--- SOURCE EXTRACT Enclosed Below ---

If you can define your constraints as linear constraints, you may be able 
to use linear programming such as the simplex() fn in R to construct the 
surface to optimize over. 

It appears to be a general truism that I've discovered as I dig deeper 
into the optimization problem that the more constraints you place on a 
portfolio, the more likely you are to not create a smooth surface, and 
open yourself to problems of local maxima/minima.  

In one of my early forrays into optimization in R, Patrick suggested 'A 
Data-driven optimization heuristic for downside risk minimization' by 
Gilli et al. which discussed a technique called threshold accepting which 
allows the setting of multiple arbitrary heuristic and quantitative 
constraints.  This would be very useful as an optimization mechanism, but 
also be quite problem-dependent, and not simple to implement in R.

Techniques such as threshold accepting (suggested by Patrick to me), 
genetic algorithm (suggested to you by Christian), simulated annealing, 
bayesian optimization, or utility function based optimization (using 
brute force or sub-sampling) can avoid the local maxima/minima problem.

Since you appear to want to stick with Markowitz-style optimization for 
now, one "easy" approach that I can recommend is to use a pricing model, 
such as CAPM or Arbitrage Pricing Theory, that is appropriate to your 
problem space to separate your long and short portfolios *before* 
attempting optimization.  Markowitz or similar optimizations will work 
fine for your long portfolio, and you'll need to evaluate whether 
Markowitz will work well for your short portfolio.  You may find, as many 
others in the optimization literature have, that the short portfolio 
requires a different optimization approach.

If you're looking for a reference, 
Introduction to Modern Portfolio Optimization with 
NuOPT, S-PLUS and S+Bayes
by Bernd Scherer, R. Douglas Martin

Is quite a good overview, and although the code is for S-Plus, many/most 
of the functions have good analogs in R.

--- End of Enclosed SOURCE EXTRACT ---

= QUESTIONS ON THE MATERIAL =
A: Reproduce the part of the optimization advice above word for word, beginning at the words "Techniques such as" and stopping after "different optimization approach.".
B: Answer these questions from the optimization advice above:
(i) Which R function is named as an example of linear programming?
(ii) Who suggested the genetic algorithm technique?
(iii) Who are the authors of the recommended reference book?

--- INFORMATION PROVIDED Enclosed Below ---

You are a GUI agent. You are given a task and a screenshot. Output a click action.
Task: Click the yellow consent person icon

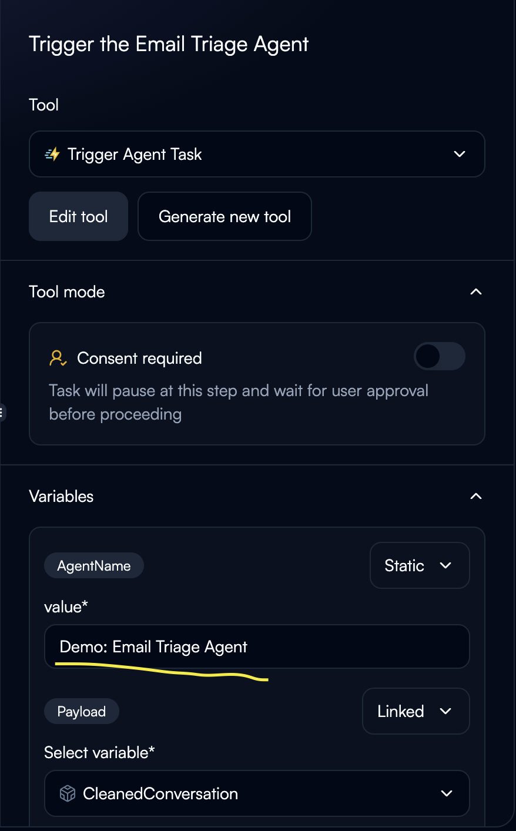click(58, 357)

--- End of Enclosed INFORMATION PROVIDED ---
--- INFORMATION PROVIDED Enclosed Below ---

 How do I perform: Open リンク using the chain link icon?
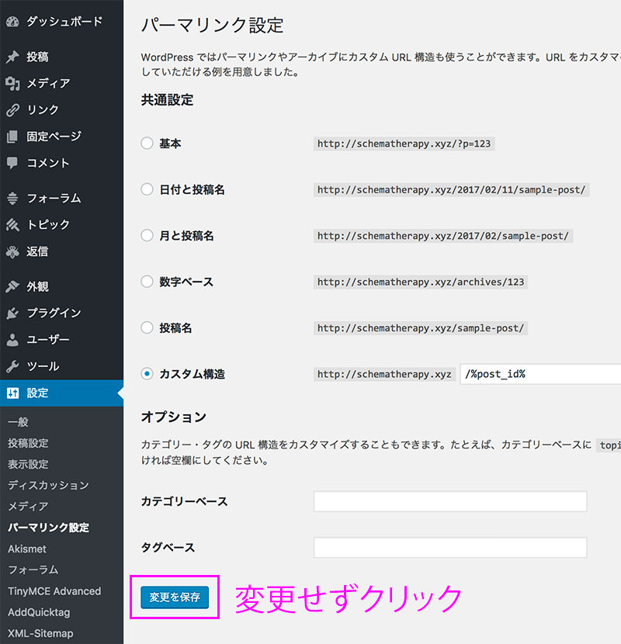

--- End of Enclosed INFORMATION PROVIDED ---
--- INFORMATION PROVIDED Enclosed Below ---

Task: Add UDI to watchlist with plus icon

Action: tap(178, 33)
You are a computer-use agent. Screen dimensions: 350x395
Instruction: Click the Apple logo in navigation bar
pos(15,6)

--- End of Enclosed INFORMATION PROVIDED ---

= ANSWERS TO THE EXERCISE =
A:
Techniques such as threshold accepting (suggested by Patrick to me), 
genetic algorithm (suggested to you by Christian), simulated annealing, 
bayesian optimization, or utility function based optimization (using 
brute force or sub-sampling) can avoid the local maxima/minima problem.

Since you appear to want to stick with Markowitz-style optimization for 
now, one "easy" approach that I can recommend is to use a pricing model, 
such as CAPM or Arbitrage Pricing Theory, that is appropriate to your 
problem space to separate your long and short portfolios *before* 
attempting optimization.  Markowitz or similar optimizations will work 
fine for your long portfolio, and you'll need to evaluate whether 
Markowitz will work well for your short portfolio.  You may find, as many 
others in the optimization literature have, that the short portfolio 
requires a different optimization approach.

B:
(i) simplex()
(ii) Christian
(iii) Bernd Scherer and R. Douglas Martin